Raw items
□ □ □ □
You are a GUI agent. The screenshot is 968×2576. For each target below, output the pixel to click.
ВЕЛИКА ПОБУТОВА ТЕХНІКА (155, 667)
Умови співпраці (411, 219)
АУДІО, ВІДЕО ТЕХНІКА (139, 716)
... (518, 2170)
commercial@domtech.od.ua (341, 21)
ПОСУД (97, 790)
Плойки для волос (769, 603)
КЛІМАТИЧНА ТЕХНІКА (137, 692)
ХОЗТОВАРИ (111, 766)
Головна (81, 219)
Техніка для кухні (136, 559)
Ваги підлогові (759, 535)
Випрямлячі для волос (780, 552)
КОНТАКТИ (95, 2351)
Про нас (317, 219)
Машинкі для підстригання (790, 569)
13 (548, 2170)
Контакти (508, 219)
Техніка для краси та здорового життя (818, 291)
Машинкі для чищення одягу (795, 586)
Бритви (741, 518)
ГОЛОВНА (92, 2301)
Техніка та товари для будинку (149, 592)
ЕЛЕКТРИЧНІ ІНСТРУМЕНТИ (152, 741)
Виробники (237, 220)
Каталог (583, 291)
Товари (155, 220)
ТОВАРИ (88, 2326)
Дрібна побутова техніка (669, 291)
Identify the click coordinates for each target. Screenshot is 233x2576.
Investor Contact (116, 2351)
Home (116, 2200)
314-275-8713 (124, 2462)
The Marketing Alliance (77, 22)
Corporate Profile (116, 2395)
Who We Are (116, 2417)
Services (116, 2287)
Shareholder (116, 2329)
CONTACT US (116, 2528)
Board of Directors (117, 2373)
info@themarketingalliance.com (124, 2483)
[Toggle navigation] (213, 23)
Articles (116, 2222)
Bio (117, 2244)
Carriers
□ □ □ □
Directions -
Starting at the line that contains "Головна (81, 219)" and ending at the last line of the items, write out every line again, including the request lines. Increase each coordinate in the answers by 74.

Reply to the task -
Головна (155, 293)
Техніка для кухні (210, 633)
Ваги підлогові (833, 609)
Випрямлячі для волос (854, 626)
КОНТАКТИ (169, 2425)
Про нас (391, 293)
Машинкі для підстригання (864, 643)
13 (622, 2244)
Контакти (582, 293)
Техніка для краси та здорового життя (892, 365)
Машинкі для чищення одягу (869, 660)
Бритви (815, 592)
ГОЛОВНА (166, 2375)
Техніка та товари для будинку (223, 666)
ЕЛЕКТРИЧНІ ІНСТРУМЕНТИ (226, 815)
Виробники (311, 294)
Каталог (657, 365)
Товари (229, 294)
ТОВАРИ (162, 2400)
Дрібна побутова техніка (743, 365)
Identify the click coordinates for each target. Screenshot is 233x2576.
Investor Contact (190, 2425)
Home (190, 2274)
314-275-8713 (198, 2536)
The Marketing Alliance (151, 96)
Corporate Profile (190, 2469)
Who We Are (190, 2491)
Services (190, 2361)
Shareholder (190, 2403)
CONTACT US (190, 2602)
Board of Directors (191, 2447)
info@themarketingalliance.com (198, 2557)
[Toggle navigation] (287, 97)
Articles (190, 2296)
Bio (191, 2318)
Carriers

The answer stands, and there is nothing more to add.